Folks also are welcome to purchase gravel at the event and then use their purchased rock to fill in potholes throughout the community. Elk Falls has gravel roads.
Penner said that some towns they visited told them they didn’t really have anything of note for the book and that they should head on to the next town that is known for this or that.
But as an explorer, folks can find interesting aspects that others hadn’t considered.
Penner also spoke to a group in Lansing and was on a KSHB morning show in Kansas City last week.
During her KSHB interview, she spoke about the many things to do and see that are “right under our noses.”
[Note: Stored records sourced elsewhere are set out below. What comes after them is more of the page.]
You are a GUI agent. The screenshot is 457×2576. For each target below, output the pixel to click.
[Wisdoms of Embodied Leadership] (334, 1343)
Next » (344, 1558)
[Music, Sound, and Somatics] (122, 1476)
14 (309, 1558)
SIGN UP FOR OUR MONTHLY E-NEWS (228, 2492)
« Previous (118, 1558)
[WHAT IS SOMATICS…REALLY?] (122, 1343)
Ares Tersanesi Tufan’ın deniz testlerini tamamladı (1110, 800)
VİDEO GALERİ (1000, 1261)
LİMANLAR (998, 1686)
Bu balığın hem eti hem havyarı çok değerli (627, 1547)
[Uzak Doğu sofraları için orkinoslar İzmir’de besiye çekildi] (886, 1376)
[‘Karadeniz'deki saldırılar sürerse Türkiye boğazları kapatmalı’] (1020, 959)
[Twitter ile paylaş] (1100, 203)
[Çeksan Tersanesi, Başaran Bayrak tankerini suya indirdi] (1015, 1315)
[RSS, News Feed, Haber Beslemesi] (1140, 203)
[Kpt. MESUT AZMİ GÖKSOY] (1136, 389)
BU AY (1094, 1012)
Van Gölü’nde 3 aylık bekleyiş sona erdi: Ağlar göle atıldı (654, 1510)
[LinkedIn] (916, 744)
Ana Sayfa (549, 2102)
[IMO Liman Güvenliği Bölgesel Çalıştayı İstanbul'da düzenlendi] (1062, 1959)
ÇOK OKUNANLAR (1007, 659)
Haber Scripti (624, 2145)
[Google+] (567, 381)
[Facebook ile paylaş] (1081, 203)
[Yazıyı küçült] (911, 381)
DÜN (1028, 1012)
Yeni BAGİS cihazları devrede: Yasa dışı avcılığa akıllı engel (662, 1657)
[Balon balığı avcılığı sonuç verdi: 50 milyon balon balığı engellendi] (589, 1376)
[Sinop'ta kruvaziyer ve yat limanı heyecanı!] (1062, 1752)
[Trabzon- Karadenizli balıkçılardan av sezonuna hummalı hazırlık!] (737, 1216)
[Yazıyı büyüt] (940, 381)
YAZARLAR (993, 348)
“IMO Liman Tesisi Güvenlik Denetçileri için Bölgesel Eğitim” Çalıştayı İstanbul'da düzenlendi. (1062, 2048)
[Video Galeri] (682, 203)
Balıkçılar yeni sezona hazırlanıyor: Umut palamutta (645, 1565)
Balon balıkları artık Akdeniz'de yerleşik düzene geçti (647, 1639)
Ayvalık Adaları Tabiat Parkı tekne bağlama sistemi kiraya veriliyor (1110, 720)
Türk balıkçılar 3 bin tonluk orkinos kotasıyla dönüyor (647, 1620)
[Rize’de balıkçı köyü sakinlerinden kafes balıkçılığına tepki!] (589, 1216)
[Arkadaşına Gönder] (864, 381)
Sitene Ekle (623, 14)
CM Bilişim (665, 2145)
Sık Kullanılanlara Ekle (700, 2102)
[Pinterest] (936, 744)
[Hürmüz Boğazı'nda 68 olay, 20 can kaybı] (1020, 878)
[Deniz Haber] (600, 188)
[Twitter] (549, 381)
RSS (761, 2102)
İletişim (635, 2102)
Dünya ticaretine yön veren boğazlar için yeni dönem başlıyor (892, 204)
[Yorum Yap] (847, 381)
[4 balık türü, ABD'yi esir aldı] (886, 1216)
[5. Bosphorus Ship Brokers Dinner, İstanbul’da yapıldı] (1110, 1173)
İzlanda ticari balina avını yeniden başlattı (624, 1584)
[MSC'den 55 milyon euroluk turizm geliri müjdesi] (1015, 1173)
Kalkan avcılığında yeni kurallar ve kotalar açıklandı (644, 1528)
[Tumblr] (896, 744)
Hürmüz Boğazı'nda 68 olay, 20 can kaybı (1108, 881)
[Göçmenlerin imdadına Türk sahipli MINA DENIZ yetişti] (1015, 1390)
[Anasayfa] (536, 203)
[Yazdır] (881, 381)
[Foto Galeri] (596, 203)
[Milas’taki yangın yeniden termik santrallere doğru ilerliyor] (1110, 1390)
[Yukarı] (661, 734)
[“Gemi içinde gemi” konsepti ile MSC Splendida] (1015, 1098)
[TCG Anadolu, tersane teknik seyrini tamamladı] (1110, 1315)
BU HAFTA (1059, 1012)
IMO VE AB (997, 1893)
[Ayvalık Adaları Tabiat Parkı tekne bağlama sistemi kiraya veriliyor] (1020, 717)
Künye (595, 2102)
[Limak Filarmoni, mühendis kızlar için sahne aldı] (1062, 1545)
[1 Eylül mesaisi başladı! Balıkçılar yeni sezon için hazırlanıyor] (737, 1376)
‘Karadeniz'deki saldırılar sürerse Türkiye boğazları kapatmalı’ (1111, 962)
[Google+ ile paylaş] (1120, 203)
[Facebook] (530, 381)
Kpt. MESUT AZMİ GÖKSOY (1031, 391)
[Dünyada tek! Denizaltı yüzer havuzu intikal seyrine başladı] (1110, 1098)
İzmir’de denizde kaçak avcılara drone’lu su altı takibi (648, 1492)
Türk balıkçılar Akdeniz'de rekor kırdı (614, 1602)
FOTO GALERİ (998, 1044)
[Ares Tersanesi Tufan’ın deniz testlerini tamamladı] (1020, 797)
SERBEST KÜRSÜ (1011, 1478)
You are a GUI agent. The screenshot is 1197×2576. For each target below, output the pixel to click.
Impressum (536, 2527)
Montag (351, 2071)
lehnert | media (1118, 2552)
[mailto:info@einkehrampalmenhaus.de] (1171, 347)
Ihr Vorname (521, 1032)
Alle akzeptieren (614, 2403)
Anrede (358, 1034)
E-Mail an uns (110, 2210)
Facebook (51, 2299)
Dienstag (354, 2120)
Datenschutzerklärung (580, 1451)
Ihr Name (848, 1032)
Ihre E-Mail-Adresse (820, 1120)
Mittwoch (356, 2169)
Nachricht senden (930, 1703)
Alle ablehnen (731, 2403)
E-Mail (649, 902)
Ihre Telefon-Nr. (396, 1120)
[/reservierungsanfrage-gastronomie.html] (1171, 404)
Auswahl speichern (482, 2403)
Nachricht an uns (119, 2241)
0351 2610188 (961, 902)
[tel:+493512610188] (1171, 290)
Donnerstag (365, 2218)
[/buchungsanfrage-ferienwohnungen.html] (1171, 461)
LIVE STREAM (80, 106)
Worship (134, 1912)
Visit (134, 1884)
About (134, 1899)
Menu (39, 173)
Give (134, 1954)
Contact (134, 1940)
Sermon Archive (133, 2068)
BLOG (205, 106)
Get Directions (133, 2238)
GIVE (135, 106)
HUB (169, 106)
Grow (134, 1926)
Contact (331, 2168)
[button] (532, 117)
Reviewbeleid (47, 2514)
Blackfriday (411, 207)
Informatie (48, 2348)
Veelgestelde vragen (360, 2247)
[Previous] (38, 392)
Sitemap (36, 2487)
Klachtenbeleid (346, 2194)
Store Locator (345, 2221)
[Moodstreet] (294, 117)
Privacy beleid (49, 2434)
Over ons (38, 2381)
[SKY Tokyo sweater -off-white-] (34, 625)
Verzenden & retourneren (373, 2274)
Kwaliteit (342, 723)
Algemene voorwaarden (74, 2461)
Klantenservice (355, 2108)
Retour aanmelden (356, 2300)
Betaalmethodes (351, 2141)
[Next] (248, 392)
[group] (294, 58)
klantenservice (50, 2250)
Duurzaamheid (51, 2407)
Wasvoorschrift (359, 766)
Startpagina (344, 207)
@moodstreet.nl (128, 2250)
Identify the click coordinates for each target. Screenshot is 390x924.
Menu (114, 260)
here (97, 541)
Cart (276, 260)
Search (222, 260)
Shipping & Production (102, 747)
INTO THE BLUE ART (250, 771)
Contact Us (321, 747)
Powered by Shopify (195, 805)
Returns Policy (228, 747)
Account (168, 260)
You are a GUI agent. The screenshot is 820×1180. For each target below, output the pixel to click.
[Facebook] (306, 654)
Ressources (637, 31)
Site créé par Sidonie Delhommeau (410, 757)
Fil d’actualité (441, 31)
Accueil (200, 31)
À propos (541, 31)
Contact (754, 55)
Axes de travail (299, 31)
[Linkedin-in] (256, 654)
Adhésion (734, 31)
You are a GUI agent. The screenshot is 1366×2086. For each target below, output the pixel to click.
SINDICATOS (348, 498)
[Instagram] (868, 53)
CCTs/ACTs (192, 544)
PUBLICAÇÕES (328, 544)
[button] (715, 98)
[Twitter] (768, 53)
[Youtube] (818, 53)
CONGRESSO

Penner mentioned Kansas’ lone Kentucky Derby winner being buried in Prairie Village. It once was a farm, but now a cul de sac in a residential area of Prairie Village. She also talked about the quirky rock in the middle of Granite Street in McLouth.
As she talked about the book, photos from her presentation were shown on television, including the book mural in Tonganoxie’s downtown pocket park.
Penner’s presentation at TCHS had notable places from across the state. It also was heavy on local attractions, such as McLouth’s rock and Tonganoxie’s murals, a walking bridge near Chieftain Park and It’s a Sweet Treat Bakery.
“Marci always brings energy and inspiration when she talks about Kansas communities,” said Shawn Linenberger, board chair for Southern Leavenworth County Leadership Development. “We hope the program can inspire folks in Tonganoxie and other Leavenworth County communities, to promote their towns and find those niches.
“It might not be a ball of twine like Cawker City, but the possibilities are out there.”
Penner’s book is available for purchase at the historic site and a handful of Tonganoxie businesses.